Beginning in June 2013, the FCC authorized what is supposed to be a six-month trial during which five VoIP service providers are allowed direct access to telephone number resources. The five providers – Vonage, SmartEdgeNet (d/b/a Edge Communications), Wiltel Communications (an affiliate of Level 3), Millicorp, and IntelePeer – have begun filing the status reports required by the FCC. Initial reports were to be filed 60 days after each company requested direct access to numbers with monthly reports filed thereafter. So far, all five providers have filed at least their initial reports, but only Vonage has reported any ported – or new numbers in service – the other four carriers are still in the testing stages.
For instance, in its second report, dated October 15, WilTel reported that it “remains in the testing phase of its trial and has not yet begun porting numbers or assigning new numbers to live customers.” It did indicate that it has completed initial testing for call routing in the Boston, Charlotte, Dallas, and Los Angeles rate centers and expects to begin porting numbers during the next reporting period.
Millicorp submitted its initial report on October 1, reporting that it was still in Phase One of its trial proposal and had not yet ported any numbers. Likewise, IntelePeer, which filed its initial report on October 25 and SmartEdgeNet, which filed its initial report on September 25 and second report on October 25, each reported that they had not yet placed any new numbers in service or ported any numbers.
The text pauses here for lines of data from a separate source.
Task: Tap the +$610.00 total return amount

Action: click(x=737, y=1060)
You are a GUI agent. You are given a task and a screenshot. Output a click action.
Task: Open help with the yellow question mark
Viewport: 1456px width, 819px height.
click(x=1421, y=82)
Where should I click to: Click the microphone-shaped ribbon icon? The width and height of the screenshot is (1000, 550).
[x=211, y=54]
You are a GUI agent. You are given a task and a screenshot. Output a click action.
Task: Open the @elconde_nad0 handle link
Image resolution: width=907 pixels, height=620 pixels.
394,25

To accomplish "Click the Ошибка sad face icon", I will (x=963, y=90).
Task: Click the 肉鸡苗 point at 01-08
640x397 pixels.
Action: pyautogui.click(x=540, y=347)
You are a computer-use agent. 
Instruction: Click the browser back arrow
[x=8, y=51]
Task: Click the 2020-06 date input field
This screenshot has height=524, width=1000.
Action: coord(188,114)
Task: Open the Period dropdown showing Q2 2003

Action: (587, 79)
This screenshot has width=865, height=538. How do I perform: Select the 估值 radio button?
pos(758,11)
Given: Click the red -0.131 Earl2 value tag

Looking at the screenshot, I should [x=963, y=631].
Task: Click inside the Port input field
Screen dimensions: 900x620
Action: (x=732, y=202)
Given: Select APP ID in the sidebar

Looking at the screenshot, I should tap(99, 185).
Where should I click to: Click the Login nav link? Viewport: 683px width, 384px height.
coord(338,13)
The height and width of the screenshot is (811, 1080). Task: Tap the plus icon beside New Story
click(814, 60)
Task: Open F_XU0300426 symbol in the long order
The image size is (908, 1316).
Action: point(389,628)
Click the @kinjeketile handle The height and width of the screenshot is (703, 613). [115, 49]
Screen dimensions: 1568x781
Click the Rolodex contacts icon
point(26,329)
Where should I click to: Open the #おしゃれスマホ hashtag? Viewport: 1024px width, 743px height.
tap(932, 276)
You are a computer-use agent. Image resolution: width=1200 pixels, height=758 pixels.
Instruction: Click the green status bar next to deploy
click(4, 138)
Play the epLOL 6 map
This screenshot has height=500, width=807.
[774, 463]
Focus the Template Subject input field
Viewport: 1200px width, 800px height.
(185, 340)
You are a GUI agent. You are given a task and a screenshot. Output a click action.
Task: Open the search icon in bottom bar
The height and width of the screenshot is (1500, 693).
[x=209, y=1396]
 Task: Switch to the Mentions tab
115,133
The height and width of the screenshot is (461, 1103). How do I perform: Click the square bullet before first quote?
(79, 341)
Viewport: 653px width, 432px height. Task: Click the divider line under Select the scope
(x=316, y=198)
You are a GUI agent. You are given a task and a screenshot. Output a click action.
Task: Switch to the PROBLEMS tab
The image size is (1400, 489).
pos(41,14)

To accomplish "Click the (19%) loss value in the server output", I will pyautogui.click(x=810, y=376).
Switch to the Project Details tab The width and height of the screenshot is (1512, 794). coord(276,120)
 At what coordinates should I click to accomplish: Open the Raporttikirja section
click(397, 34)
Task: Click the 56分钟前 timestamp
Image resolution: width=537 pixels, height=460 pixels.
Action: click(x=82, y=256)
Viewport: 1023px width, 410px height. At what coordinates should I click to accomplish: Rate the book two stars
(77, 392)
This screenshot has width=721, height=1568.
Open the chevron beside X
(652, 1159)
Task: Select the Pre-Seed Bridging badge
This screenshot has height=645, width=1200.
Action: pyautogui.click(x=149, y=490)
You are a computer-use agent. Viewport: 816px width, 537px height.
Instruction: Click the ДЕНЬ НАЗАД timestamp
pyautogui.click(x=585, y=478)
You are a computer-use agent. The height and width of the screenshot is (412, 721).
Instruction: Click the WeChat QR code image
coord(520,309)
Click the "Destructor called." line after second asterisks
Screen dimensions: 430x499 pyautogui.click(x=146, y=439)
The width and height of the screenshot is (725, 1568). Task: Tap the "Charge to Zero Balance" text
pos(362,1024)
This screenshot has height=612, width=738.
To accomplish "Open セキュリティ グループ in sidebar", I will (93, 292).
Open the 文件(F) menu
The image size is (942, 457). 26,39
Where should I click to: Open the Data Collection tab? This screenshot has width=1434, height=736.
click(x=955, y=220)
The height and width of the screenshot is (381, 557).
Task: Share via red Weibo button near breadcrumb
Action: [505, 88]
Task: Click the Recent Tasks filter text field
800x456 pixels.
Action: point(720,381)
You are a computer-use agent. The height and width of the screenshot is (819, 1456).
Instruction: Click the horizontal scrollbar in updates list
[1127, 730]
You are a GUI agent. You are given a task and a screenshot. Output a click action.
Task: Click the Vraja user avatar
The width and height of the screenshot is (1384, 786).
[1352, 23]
In contrast, Vonage has filed three reports to date and reported in October that it has placed 572 new numbers in service and processed almost 81,000 port-in and 11 port-out requests.
In an interesting development, Vonage filed an ex parte on October 29, reporting that it had been successful in working with AT&T and Verizon in the Atlanta and Boston markets, respectively, and was on track to have ported approximately 115,000 numbers in those markets by the end of the five-week production phase of their trial. However, Vonage reported that it was unable to even initiate its trial in the Phoenix market, where CenturyLink is the ILEC, and has decided to cancel plans to port numbers in that market.
According to Vonage, CenturyLink was unwilling to amend its interconnection agreement with Vonage’s CLEC partner to allow the CLEC to deliver PSTN-originated traffic to Vonage’s OCN over existing trunks – between CenturyLink and the CLEC. Instead, CenturyLink said that it would only exchange traffic with Vonage if Vonage purchased its own dedicated TDM trunks and entered into a commercial agreement with CenturyLink for the exchange of TDM traffic.
Vonage reported that it told the FCC it had two policy concerns about CenturyLink’s position. First, it may conflict with the regulatory framework for the exchange of TDM traffic because the agreement would resemble a Section 251/252 interconnection agreement but would not be filed with the state commission. Second, Vonage said that such an arrangement would be a “step backwards with respect to the Commission’s long-term goal of transitioning to all-IP networks,” and would create a disincentive for CenturyLink to move to IP interconnection.
So far, it looks like the VoIP numbering trials may be shedding more light on the progress of voluntary IP interconnection negotiations than the impact of allowing VoIP providers to have direct access to numbering.